### [Exercise aim]
Repeat precisely, and only, the lines between the line containing "Click the sidebar" and the end of the listing below, both ends included.

<<<<

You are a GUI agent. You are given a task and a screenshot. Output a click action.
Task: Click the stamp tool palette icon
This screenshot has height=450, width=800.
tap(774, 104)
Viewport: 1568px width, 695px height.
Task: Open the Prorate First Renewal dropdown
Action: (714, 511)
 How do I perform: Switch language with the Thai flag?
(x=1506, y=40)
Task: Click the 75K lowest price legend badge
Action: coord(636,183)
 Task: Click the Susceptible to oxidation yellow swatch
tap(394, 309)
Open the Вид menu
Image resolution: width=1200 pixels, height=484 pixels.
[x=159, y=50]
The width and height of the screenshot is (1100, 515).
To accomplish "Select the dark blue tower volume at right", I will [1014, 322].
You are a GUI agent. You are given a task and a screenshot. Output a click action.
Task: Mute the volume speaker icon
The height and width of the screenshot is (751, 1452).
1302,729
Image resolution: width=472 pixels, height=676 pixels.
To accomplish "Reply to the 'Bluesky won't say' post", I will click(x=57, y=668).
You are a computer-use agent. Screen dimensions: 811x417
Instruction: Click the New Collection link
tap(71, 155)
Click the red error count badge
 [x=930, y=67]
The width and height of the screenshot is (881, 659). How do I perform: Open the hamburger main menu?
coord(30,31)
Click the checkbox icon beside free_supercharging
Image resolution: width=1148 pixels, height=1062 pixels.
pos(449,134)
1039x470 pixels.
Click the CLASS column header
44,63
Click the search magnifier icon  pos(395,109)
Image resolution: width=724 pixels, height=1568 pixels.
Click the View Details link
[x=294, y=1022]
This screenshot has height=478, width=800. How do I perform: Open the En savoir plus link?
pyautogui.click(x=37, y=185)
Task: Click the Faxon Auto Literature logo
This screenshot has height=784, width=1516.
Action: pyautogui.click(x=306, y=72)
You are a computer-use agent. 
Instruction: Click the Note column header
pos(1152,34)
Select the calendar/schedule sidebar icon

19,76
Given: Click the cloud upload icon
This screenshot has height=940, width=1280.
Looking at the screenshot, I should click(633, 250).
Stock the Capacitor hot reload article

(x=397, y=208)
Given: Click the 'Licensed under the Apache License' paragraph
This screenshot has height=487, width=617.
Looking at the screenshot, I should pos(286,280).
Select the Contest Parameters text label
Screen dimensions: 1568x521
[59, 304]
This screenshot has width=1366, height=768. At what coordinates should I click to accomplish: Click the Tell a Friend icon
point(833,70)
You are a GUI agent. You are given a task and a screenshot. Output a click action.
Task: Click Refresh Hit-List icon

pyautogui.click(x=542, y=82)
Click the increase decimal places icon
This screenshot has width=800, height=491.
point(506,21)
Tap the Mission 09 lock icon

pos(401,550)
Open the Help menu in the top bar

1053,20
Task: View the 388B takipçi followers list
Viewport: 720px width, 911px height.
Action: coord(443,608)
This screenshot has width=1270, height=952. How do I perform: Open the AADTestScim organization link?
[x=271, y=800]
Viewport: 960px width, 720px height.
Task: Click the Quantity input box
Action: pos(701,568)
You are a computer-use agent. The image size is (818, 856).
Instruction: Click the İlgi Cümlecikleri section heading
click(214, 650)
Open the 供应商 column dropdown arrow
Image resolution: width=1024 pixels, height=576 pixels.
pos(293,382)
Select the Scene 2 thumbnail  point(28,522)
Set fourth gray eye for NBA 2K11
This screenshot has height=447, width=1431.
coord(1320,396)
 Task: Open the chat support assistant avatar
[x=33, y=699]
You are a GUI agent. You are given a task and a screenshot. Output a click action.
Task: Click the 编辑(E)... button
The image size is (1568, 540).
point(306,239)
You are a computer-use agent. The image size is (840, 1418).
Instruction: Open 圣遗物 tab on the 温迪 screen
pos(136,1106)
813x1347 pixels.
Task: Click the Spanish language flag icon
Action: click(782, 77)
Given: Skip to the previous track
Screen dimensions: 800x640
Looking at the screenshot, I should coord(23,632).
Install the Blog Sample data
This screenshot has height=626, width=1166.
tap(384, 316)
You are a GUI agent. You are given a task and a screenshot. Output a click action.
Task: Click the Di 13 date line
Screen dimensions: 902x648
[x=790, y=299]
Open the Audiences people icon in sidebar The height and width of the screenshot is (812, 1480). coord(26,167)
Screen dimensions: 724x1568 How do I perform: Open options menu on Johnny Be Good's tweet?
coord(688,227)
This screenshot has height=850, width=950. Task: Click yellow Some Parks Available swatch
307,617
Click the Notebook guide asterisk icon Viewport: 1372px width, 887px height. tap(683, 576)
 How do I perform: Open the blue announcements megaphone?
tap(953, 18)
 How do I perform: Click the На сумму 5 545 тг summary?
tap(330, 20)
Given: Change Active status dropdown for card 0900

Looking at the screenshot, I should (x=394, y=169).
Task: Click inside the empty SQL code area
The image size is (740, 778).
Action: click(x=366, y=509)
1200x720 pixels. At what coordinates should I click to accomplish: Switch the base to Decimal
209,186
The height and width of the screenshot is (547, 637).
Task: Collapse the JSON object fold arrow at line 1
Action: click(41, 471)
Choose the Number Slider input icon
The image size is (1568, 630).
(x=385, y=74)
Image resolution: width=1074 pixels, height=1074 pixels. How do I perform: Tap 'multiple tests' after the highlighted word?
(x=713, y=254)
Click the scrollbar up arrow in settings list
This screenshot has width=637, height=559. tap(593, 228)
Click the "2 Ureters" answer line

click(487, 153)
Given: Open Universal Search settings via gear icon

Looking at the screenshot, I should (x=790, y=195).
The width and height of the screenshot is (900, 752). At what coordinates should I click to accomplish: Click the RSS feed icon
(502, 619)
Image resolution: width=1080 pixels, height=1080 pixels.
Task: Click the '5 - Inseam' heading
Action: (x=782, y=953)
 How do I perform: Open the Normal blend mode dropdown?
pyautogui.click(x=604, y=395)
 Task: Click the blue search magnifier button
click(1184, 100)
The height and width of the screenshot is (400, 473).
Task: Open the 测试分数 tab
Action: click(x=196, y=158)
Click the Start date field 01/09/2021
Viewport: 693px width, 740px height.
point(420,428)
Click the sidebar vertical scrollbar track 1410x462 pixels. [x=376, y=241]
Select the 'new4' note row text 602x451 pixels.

>>>>

### [Exercise response]
Click the sidebar vertical scrollbar track 1410x462 pixels. [x=376, y=241]
Select the 'new4' note row text 602x451 pixels.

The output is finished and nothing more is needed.